An appreciation of one my all-time favorites, the incomparable Sir Pelham Grenville Wodehouse.

Evelyn Waugh said of the fiction writing of fellow English author P. G. Wodehouse: “Mr. Wodehouse’s idyllic world can never stale. He will continue to release future generations from captivity that may be more irksome than our own. He has made a world for us to live in and delight in.”

Ours are indeed irksome times, so take Waugh at his word and treat yourself to some Wodehouse this summer. The page-to-smile ratio is about one-to-one; the page-to-guffaw ratio is not far behind. It’s Wodehouse, that undisputed master of similes, who first made me fall in love with the literary device that conveys so much with so little.

If imitation is the sincerest form of flattery, then consider this my salute to the great P. G. Wodehouse generally and his penchant for similes particularly:

  • Rye believed he wasn’t at fault but, as surely as naming a daughter Alexa contributes to feelings of inadequacy in a world she feels asks everything of her, he was mistaken.
  • Like leaving a massive inheritance not to an underserved but undeserving community, Lou learned the hard way that attention to detail matters.

Data lines.
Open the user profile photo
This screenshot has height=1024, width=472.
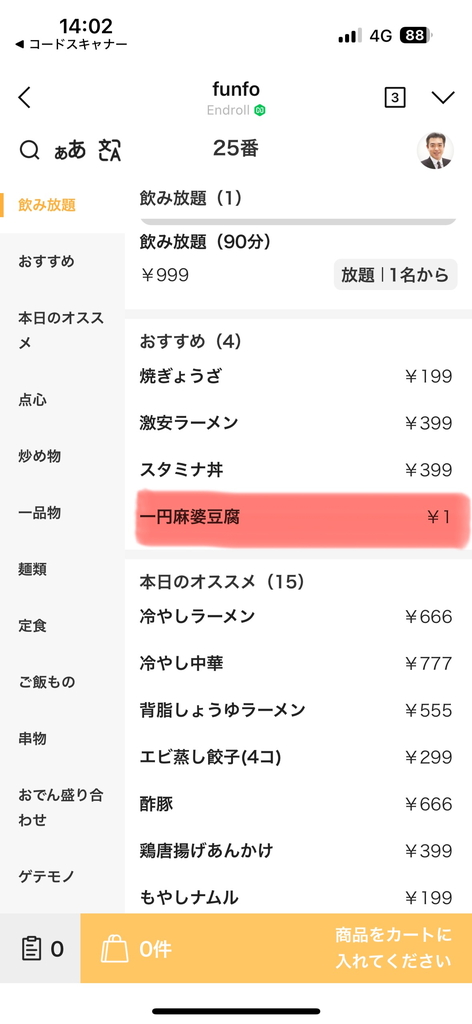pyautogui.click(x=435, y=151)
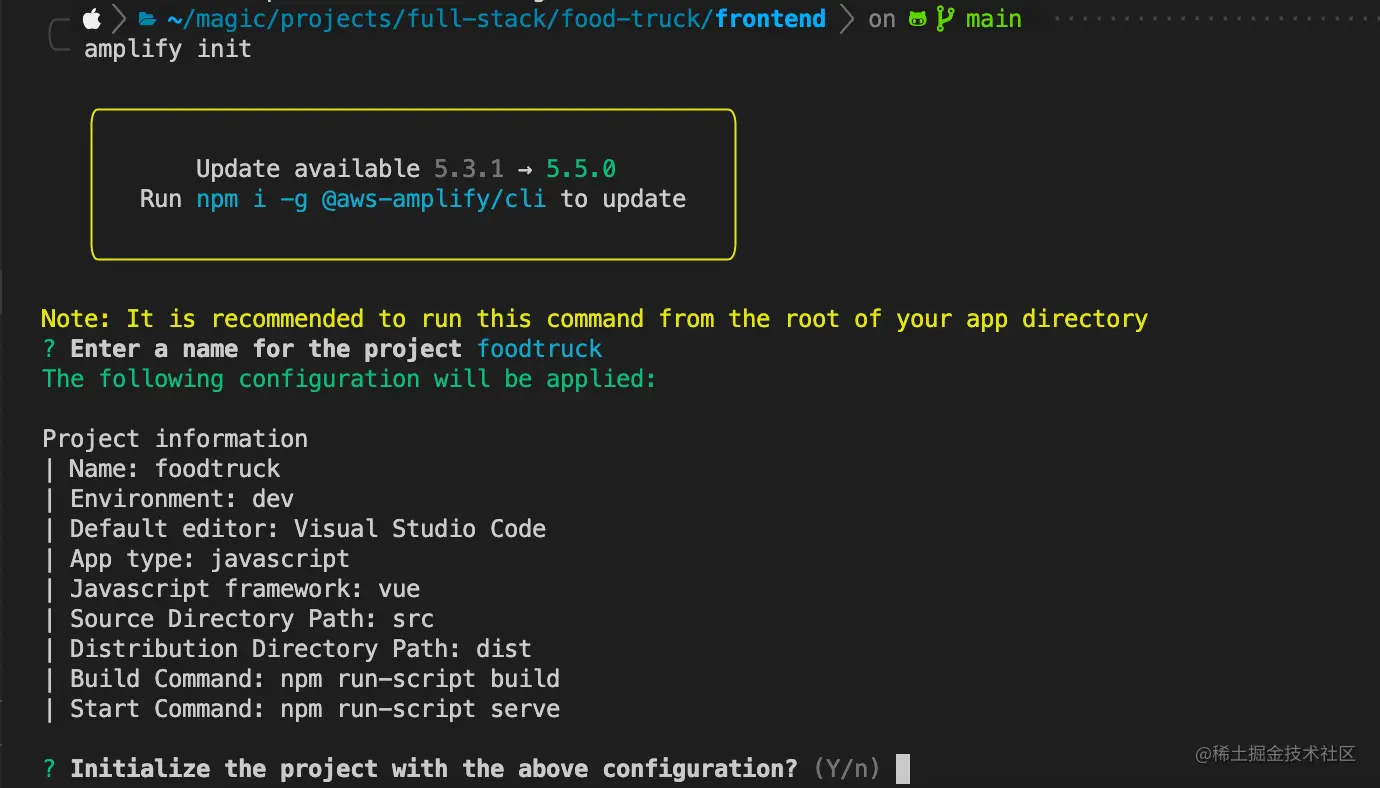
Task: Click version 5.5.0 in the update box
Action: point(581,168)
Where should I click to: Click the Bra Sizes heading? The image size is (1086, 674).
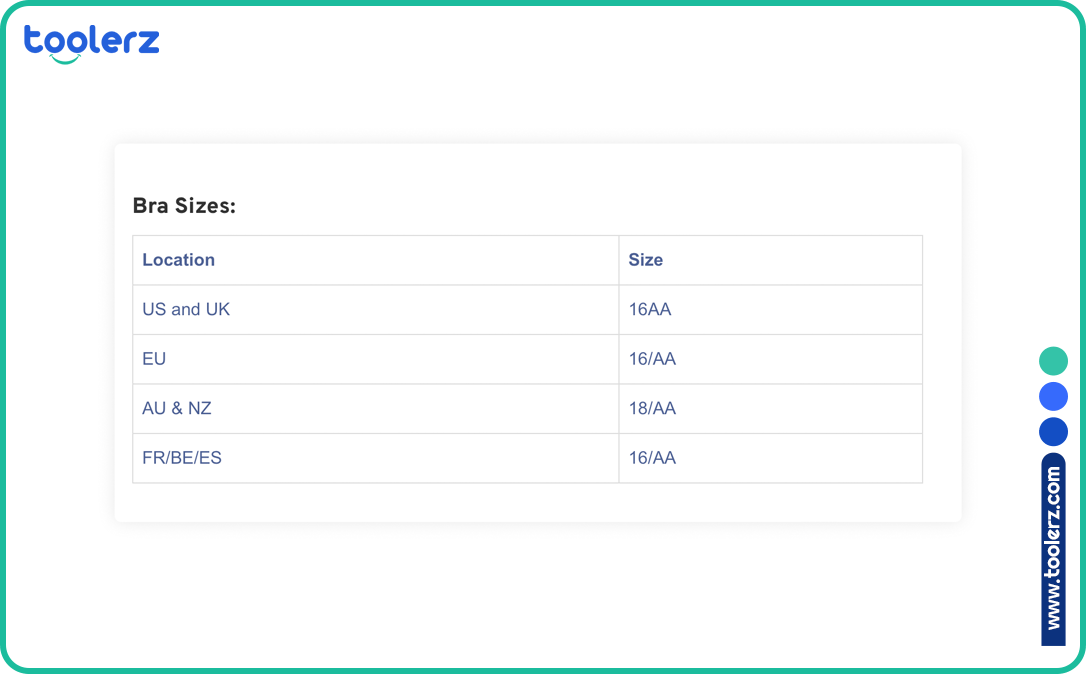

Challenges.
1. In the Wodehouse passage, which author is quoted praising Wodehouse's fiction?
2. Return the section of the Wodehouse passage that begins at the words "Evelyn Waugh said" and stops after "with so little.", copied without any change.

Results in order.
1. Evelyn Waugh

2.
Evelyn Waugh said of the fiction writing of fellow English author P. G. Wodehouse: “Mr. Wodehouse’s idyllic world can never stale. He will continue to release future generations from captivity that may be more irksome than our own. He has made a world for us to live in and delight in.”

Ours are indeed irksome times, so take Waugh at his word and treat yourself to some Wodehouse this summer. The page-to-smile ratio is about one-to-one; the page-to-guffaw ratio is not far behind. It’s Wodehouse, that undisputed master of similes, who first made me fall in love with the literary device that conveys so much with so little.